A stop order is an order to buy or sell once a cryptocurrency reaches a specific price point. Once the price point threshold has been reached, a stop order becomes a market order that executes at the best available price.
The disadvantage, like any market order, is that you cannot fully guarantee the exact price of the executed order, but you can ensure that it is executed once the price trigger has been met.
A buy-stop order is entered at a stop price above the current market price. A sell-stop order is entered at a stop price below the current market price. Stop orders can come in a variety of types: buy-stop orders, sell-stop orders, stop-market orders, and stop-limit orders.

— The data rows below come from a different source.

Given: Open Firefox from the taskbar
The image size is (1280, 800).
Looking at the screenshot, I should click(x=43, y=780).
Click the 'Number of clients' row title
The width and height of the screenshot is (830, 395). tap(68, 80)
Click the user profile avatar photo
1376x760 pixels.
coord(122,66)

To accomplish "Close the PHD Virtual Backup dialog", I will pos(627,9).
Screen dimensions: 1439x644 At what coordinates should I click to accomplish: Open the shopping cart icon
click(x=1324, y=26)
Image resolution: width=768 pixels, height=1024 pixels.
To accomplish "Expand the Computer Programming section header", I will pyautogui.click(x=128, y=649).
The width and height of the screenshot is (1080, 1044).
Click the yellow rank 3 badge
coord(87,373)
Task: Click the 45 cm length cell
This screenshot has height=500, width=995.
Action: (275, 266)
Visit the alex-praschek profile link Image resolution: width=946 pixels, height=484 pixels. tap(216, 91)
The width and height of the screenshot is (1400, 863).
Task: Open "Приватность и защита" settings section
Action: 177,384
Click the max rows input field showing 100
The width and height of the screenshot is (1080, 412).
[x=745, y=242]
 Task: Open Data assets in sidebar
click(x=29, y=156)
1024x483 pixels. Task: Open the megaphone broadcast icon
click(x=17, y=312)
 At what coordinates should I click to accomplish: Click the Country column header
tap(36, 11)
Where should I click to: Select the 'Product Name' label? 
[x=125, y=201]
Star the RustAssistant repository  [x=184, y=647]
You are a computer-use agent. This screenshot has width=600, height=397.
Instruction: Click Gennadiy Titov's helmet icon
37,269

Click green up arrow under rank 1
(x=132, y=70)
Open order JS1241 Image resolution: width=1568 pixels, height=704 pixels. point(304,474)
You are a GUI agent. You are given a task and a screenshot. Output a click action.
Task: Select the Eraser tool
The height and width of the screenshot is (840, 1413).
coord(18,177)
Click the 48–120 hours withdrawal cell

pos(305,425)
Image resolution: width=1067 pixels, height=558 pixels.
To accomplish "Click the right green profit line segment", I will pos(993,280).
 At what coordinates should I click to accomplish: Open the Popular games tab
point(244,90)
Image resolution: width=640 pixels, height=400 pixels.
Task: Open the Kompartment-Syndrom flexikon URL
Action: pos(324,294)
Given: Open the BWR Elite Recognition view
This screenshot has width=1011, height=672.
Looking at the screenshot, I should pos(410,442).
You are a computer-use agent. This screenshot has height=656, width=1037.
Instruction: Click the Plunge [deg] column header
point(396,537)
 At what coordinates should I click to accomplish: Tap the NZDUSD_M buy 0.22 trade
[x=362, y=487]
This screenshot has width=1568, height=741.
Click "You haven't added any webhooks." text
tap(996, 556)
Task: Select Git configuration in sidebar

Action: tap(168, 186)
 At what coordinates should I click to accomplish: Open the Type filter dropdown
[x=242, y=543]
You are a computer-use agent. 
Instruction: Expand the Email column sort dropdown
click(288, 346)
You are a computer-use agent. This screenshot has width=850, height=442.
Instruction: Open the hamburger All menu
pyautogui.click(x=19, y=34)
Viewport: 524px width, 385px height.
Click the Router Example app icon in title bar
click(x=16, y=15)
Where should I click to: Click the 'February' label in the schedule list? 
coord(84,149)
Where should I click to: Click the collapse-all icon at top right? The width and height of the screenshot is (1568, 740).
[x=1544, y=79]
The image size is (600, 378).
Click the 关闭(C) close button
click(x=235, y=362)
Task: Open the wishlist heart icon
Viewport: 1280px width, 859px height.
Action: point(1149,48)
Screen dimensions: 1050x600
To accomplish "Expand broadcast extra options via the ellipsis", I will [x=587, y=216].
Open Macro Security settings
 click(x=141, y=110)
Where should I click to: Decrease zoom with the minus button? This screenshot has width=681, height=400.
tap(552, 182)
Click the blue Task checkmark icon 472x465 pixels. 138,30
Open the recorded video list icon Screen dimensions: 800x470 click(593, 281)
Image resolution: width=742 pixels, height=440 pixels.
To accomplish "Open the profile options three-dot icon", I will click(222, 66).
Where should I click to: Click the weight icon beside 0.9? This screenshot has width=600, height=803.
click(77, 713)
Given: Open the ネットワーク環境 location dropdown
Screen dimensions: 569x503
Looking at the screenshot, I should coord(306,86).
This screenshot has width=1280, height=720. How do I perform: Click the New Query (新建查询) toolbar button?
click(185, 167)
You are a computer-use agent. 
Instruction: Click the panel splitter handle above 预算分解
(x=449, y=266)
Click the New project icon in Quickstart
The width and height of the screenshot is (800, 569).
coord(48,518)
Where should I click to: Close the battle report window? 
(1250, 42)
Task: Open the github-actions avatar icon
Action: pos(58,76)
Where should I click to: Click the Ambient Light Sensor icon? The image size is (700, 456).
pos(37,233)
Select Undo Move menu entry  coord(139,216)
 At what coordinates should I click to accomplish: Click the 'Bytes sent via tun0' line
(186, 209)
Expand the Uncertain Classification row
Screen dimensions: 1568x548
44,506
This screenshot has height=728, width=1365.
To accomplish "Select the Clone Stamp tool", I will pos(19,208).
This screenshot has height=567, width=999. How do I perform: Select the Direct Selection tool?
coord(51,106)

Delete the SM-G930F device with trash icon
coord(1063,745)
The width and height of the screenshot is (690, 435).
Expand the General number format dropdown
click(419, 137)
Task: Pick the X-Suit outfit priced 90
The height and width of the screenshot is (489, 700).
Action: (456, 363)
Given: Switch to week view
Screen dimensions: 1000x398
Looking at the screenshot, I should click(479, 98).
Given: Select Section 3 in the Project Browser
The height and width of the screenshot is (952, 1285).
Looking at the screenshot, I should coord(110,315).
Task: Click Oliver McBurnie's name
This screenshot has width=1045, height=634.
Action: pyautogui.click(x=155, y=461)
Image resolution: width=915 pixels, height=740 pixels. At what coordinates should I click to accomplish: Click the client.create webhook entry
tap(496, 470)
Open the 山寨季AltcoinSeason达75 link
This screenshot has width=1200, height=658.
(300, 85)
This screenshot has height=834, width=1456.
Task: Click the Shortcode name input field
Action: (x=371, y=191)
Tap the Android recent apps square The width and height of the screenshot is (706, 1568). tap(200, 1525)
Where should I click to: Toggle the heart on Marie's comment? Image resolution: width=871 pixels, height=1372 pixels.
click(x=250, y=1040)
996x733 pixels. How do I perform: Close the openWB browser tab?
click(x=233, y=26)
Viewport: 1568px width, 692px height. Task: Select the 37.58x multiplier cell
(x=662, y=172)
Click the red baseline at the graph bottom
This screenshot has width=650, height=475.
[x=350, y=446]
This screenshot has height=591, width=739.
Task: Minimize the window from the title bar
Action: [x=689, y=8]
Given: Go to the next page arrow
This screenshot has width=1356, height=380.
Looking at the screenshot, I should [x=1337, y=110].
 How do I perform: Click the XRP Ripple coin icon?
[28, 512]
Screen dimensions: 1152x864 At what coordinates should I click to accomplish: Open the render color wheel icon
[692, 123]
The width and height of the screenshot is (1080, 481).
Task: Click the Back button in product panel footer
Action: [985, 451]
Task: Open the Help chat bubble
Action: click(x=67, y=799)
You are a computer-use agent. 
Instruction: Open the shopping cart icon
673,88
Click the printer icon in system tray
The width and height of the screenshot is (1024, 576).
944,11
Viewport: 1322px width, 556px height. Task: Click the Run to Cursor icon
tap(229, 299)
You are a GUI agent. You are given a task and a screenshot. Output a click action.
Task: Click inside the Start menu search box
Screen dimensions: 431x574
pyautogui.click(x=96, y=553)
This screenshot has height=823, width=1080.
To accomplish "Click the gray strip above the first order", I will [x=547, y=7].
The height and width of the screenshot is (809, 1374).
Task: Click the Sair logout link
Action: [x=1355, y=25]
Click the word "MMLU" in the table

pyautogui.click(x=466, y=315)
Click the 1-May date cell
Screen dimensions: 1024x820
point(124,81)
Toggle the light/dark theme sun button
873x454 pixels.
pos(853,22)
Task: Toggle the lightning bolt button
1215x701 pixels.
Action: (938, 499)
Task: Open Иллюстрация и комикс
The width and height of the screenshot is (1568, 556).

One advantage for a trader using a stop order is that they do not have to actively monitor the market price of the asset, since stop orders are automatically triggered by the movement of an asset’s price. Another advantage of a stop order is that it does not cost anything to place a stop order. A trading fee is only charged when the stop order price is reached, converting the trade into a market or a limit order, and the trade is executed.
The major disadvantage of a stop order is that the price is not guaranteed. In markets where prices begin to fall dramatically, there is no guarantee that the selling price of a sell-stop order will be the same as the stop price. The selling and stop prices are likely to be different, often lower than expected. Another disadvantage of a stop order is that in highly volatile markets, sudden and unexpected changes to a cryptocurrency’s price can activate an order that a trader might not have anticipated.